Neil Tambe

I'm a Detroiter who happens to enjoy writing, national parks, orange juice, the performing arts, and fanciful socks. More than anything though, I aspire to be a good husband, father, and citizen.

What Business School Hasn't Taught Me

After reading a reflective and inspiring post from one of my friends and classmates about what 4 months of business school has taught her, I found myself doing the opposite. Instead of reflecting on what I've learned, I've been reflecting on what I haven't learned. For what it's worth, I'm not necessarily expecting to learn these things in business school, I merely catalog them here as a way of encouraging myself to learn these things on my own. Here are the three biggest gaps I can think of:

1. Structuring Unstructured Problems

Something that has been surprising about business school is that most of the business problems we study are already neatly summarized - whether it be in the cases we read or in the projects that are outlined by clubs who sponsor consulting projects. What I've found to be excruciatingly hard in my professional life (whether it be at work or volunteering) is that the most difficult part of any project is getting it off the ground and defining what it should be. This is precisely the exercise that business school eliminates from the problem solving process in cases, community consulting projects, or other challenges.
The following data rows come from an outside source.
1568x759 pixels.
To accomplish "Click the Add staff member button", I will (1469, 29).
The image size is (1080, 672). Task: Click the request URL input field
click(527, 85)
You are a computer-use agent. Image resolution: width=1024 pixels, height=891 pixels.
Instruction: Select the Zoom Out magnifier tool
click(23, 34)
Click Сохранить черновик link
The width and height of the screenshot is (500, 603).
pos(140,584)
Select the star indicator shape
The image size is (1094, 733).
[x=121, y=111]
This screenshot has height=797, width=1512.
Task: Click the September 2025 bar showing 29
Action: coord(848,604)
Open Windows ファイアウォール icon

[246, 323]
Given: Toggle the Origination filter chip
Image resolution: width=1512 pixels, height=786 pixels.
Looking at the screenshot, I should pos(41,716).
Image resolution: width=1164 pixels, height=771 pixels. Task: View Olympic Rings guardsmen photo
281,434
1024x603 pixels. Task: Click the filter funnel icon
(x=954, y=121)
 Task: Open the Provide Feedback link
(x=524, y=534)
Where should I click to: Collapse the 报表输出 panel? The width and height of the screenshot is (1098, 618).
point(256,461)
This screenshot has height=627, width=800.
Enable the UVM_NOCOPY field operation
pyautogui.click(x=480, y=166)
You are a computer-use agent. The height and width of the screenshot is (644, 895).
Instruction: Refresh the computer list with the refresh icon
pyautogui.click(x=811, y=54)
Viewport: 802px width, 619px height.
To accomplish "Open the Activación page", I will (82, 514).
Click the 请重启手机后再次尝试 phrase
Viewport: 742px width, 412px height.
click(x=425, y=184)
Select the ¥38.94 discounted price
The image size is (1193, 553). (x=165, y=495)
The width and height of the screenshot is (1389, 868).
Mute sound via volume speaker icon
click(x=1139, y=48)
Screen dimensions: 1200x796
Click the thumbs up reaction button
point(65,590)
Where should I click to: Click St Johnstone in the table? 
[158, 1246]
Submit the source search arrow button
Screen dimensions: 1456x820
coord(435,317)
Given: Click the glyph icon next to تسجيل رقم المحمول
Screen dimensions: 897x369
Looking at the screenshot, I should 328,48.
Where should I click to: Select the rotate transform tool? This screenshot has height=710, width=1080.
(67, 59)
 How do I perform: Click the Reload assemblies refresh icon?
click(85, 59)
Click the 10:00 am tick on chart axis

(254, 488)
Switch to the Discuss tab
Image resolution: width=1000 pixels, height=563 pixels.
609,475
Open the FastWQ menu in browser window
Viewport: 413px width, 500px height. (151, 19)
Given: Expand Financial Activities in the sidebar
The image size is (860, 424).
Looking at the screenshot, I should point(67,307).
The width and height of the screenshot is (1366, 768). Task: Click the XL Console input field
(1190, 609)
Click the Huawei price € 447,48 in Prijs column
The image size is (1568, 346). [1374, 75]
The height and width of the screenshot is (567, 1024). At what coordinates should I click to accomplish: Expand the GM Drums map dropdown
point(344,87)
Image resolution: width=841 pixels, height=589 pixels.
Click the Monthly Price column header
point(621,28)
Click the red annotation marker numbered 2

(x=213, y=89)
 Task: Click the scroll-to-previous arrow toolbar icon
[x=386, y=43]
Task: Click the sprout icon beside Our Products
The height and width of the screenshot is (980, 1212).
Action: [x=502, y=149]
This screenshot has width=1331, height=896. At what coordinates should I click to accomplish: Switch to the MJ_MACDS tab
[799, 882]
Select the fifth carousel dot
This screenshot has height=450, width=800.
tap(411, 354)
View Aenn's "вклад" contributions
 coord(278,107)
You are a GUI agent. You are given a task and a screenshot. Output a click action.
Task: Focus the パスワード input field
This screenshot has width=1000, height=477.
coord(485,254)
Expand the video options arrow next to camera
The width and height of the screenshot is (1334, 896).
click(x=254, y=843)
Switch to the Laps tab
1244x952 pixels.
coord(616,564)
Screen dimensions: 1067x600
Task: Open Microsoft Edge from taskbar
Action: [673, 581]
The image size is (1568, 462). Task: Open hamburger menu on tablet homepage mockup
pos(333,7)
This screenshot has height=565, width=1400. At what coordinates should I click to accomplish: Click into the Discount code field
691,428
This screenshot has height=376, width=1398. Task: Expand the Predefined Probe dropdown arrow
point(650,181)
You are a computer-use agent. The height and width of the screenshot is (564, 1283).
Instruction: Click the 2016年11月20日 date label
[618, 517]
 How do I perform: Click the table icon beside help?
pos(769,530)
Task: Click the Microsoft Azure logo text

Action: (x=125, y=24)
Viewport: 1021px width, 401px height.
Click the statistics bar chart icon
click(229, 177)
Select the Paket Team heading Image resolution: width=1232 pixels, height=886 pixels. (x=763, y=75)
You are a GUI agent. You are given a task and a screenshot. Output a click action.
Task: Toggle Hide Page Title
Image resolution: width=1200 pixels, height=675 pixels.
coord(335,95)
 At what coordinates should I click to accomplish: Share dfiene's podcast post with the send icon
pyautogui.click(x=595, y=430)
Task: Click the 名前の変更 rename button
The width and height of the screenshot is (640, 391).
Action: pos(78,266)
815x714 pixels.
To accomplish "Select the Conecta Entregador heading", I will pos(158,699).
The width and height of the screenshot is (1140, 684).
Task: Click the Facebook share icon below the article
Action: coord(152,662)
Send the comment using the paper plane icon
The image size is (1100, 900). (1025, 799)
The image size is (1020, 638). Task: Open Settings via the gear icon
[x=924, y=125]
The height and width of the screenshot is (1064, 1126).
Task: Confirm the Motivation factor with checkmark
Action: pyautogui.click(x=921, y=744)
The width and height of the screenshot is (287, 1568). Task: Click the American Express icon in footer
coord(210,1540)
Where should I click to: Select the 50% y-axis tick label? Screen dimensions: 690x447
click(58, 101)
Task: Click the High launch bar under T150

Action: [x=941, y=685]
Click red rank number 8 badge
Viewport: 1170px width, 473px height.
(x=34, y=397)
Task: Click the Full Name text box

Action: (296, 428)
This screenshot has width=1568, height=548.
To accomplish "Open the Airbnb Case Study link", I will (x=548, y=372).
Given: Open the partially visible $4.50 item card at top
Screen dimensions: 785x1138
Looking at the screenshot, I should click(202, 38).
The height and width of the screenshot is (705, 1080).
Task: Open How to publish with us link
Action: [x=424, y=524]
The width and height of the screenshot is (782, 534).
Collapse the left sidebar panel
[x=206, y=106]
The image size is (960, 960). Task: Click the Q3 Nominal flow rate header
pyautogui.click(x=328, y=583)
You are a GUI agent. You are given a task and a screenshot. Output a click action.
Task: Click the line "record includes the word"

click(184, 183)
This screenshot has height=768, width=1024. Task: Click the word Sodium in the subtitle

Defining problems takes a keen mind, discipline, experience, and many other strategies and attributes. It's hard to do generally, and even harder to do quickly, effectively, and cheaply. This is one of the things on my list that I would've expected business schools to emphasize. Instead of learning to "deal with ambiguity," we're learning to deal with ambiguity in predefined contexts and archetypes.

2. Understanding he responsibility that comes with the education provided by a top 10 business school

At my school, and presumably other top 10 schools, we're not strangers to the fact that we're going to a world-renowned business school. I've heard more than once, for example, that we're in the top .1% of all students studying management worldwide. Our institution implies that we are being groomed to be some of the world's most capable business leaders.

But what is the responsibility that comes with the purported power than many of us will have to influence the study and practice of management? Do we have obligations to advocate for fairness and responsibility? Must we think at all about the health of an industry and do we ever need to put the needs of that industry or the needs of society before that of the firms we are stewarding? What are the virtues we must exude as business leaders?

Sure, we have to take one required ethics or business law class, but this response seems to have a base rate bias. If ethics and responsibility matter more when you have power, shouldn't ethics and responsibility be more core to our academic experience than having a single class about it? Not to sound tired with a comic book cliche, but doesn't great power - that we will supposedly have - come with great responsibility?

3. Raising the ability of those who have not cultivated their own talents

One of the very strong realities which was tough to understand when I started working is that different people in the "real world" have different skills and abilities*. Not everyone has the had the opportunity to cultivate their talents as much as others. Consequently, some people aren't as capable as others.

In college, and even high school, I was surrounded by extremely talented people - this is a consequence of having privilege, I get that. But that's not what every organization and every team is like. Talent is spread disproportionately across our companies, institutions, and society, which means that some teams don't have very much talent. The chance that I'll be surrounded with an all-star team for every challenge I ever have is unlikely. Because of this reality, I think it's basically essential to learn how to help others raise their own abilities and cultivate their talents.

There doesn't seem to be any acknowledgment of this reality in business school. Even if it is acknowledged, this is something we don't really get the opportunity to learn about and deal with because we're not often around dysfunctional organizations. On the contrary, the organizations that the school chooses for us to work with on action-learning projects are handpicked so we can avoid dysfunction! In the instances where we work with dysfunctional organizations, presumably by accident, those stints only last a few weeks. This short time horizon makes it easy to work around problematic individuals, rather than work with them.

* - When I say this I don't imply that people are stuck being less talented than others, but that different people are at different stages of their own development. There also could be valid reasons that they are more or less talented in a given discipline, some reasons may even be outside their control.

Wrap up

Most of you reading this know that I attend the Ross School of Business. Most of you don't know that I've had a really difficult and interesting time adjusting to business school. I still think it's an exceptional school (with exceptional people, especially the faculty and staff). I present this merely as a way to reflect on my experiences thus far and hopefully improve upon them.

What's worse, however, is that I hardly think Ross is unique in this regard. From reading about and talking to people at other "top" business schools, the more I think the sorts of problems I suggest are endemic to business schools themselves. If that's the case, we either have to acknowledge my concerns as irrelevant, transform the pedagogy of management, or accept that the topics I've presented are things we business students have to learn on our own.